Imagine a database breach. Your dating app's servers are compromised.

For most users, that's embarrassing. For an HIV-positive person on a conventional dating platform, it can mean losing a job, losing housing, or losing family. The stakes are not hypothetical — they are documented, they are real, and they are why this system was built the way it was.

In Part 1, I explained the overall architecture: everything is encrypted client-side using TweetNaCl before it touches the backend. No names, no photos, no health status, no location, no lifestyle — nothing readable ever reaches the server.

But that creates a problem that isn't immediately obvious:

If the server is completely blind, how does it know who to match you with?

This article explains the first half of the answer: blind bitmask filtering using 32-bit integers.

This is the hard filter layer — gender, marital status, region, and other categorical attributes. The next article covers the soft filter layer — AI embeddings and Hamming distance for deeper compatibility.

Why Not Just Encrypt the Filters Too?

You might think: encrypt the filter values and compare encrypted data server-side. The problem is that standard encryption is non-deterministic by design — the same value encrypted twice produces different ciphertext, so you can't compare encrypted strings without either homomorphic encryption (expensive, complex, slow) or leaking the values.

We needed something the server could compare without understanding.

That's where integers come in.

☕ The Core Idea: Switches, Not Strings

The server cannot store or search strings like "Woman", "Single", "East", or "Espresso lover". But the server can compare integers.

A 32-bit integer is just 32 on/off switches. The frontend assigns meaning to each switch. The backend never sees the dictionary that explains what each switch means.

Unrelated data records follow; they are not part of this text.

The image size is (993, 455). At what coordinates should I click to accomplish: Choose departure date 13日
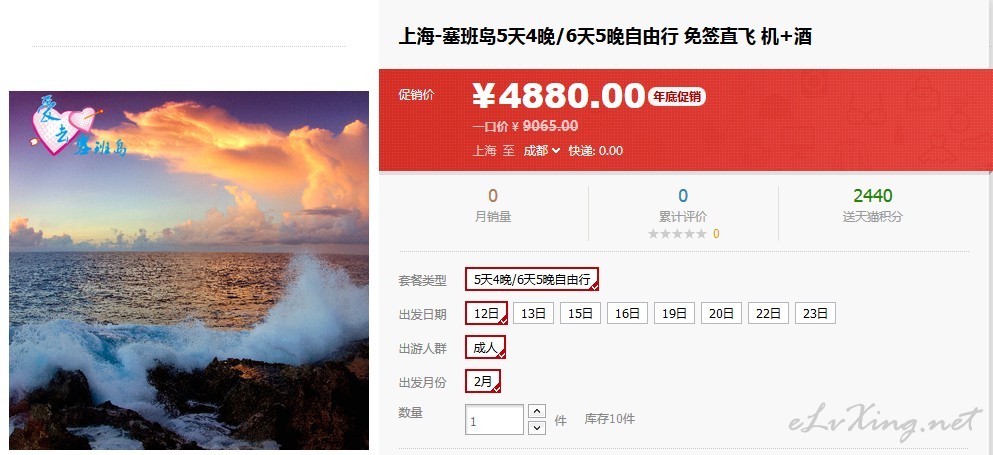[533, 313]
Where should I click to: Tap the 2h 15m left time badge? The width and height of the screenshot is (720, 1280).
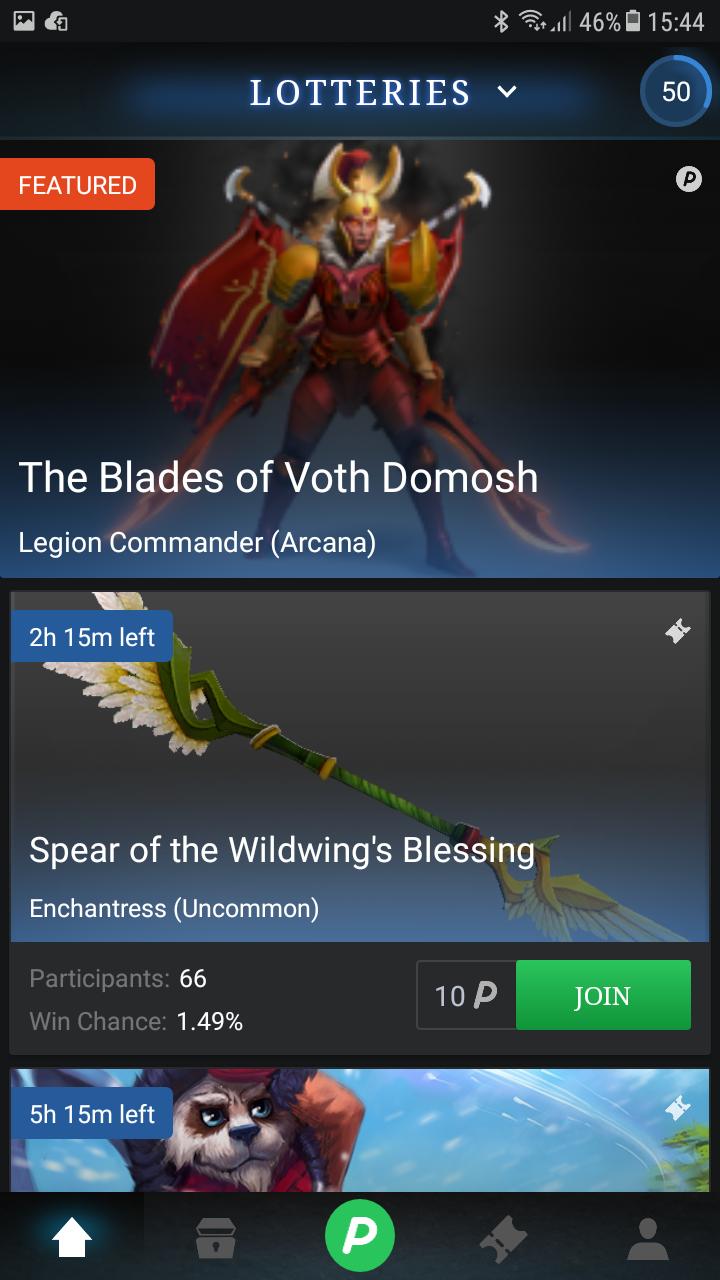[92, 637]
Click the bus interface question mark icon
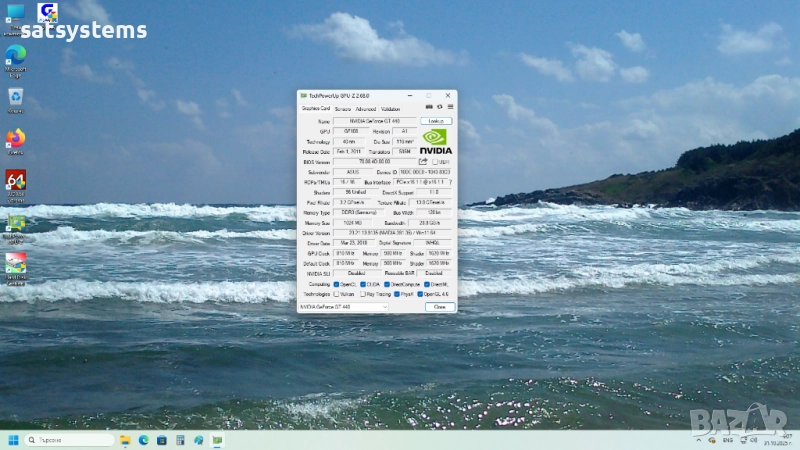 449,182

This is the key insight: meaning lives in the client. The server only handles math.

Every user profile generates two masks:

Identity Mask (i_mask) — "Who I am"
Preference Mask (p_mask) — "Who I want"

The frontend sets bits using:

i_mask |= (1 << bit);
p_mask |= (1 << bit);

Only the resulting integers are sent to the server. The dictionary that maps bits to human meaning never leaves the browser.

🧩 Bitmask Layout

Here's a simplified version of the layout used in this platform:

Bits	Category	Values
0–1	Gender	`bit 0` = Man, `bit 1` = Woman
2–3	Marital Status	`bit 2` = Single, `bit 3` = Divorced
4–7	Region	`bit 4` = North, `bit 5` = South, `bit 6` = East, `bit 7` = West
8–9	Coffee Preference	`bit 8` = Espresso, `bit 9` = Latte
10–31	Reserved	Future attributes

This table exists only in the frontend source code. The backend has no awareness of it. Even if someone reads the Erlang source, they will find no reference to gender, region, or coffee preferences — only integers and bitwise operations.

☕ A Concrete Example

Let's walk through two real users being matched — the way the server experiences it.

User A — who she is:
Woman, Single, East, Espresso → i_mask = 330

User A — who she wants:
Man, Single, East or North, Espresso → p_mask = 431

User B — who he is:
Man, Single, East, Espresso → i_mask = 273

User B — who he wants:
Woman, Single, East, Espresso or Latte → p_mask = 459

The server receives four numbers: 330, 431, 273, 459.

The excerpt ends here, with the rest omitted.